RECORD EXTRACTS:
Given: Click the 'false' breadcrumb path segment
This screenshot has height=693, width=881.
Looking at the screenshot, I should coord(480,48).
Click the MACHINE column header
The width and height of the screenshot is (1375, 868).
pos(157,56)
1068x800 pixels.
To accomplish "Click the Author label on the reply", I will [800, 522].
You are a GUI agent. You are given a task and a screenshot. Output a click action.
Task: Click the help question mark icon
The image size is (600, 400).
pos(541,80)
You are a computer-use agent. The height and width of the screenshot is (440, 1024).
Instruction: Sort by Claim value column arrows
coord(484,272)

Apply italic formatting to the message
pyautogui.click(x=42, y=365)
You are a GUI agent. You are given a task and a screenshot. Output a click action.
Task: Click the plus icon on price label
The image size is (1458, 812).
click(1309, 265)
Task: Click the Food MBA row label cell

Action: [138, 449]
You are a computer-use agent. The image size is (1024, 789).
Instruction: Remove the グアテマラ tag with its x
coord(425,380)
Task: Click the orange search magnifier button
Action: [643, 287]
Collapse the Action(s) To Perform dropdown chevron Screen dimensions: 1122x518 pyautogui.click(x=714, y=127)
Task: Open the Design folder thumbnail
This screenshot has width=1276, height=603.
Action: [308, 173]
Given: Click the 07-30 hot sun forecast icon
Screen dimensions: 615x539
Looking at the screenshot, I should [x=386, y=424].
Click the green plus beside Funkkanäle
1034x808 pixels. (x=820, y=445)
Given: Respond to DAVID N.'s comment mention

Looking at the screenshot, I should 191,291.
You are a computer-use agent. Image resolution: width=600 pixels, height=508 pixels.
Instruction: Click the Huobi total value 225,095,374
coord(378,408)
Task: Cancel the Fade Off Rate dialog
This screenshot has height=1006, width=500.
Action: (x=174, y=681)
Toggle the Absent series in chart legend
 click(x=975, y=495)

WHAT IS NEEDED:
The answer must consist of every line from the listing above that includes the word "icon".

OUTPUT BELOW:
Task: Click the help question mark icon
Task: Click the plus icon on price label
Given: Click the 07-30 hot sun forecast icon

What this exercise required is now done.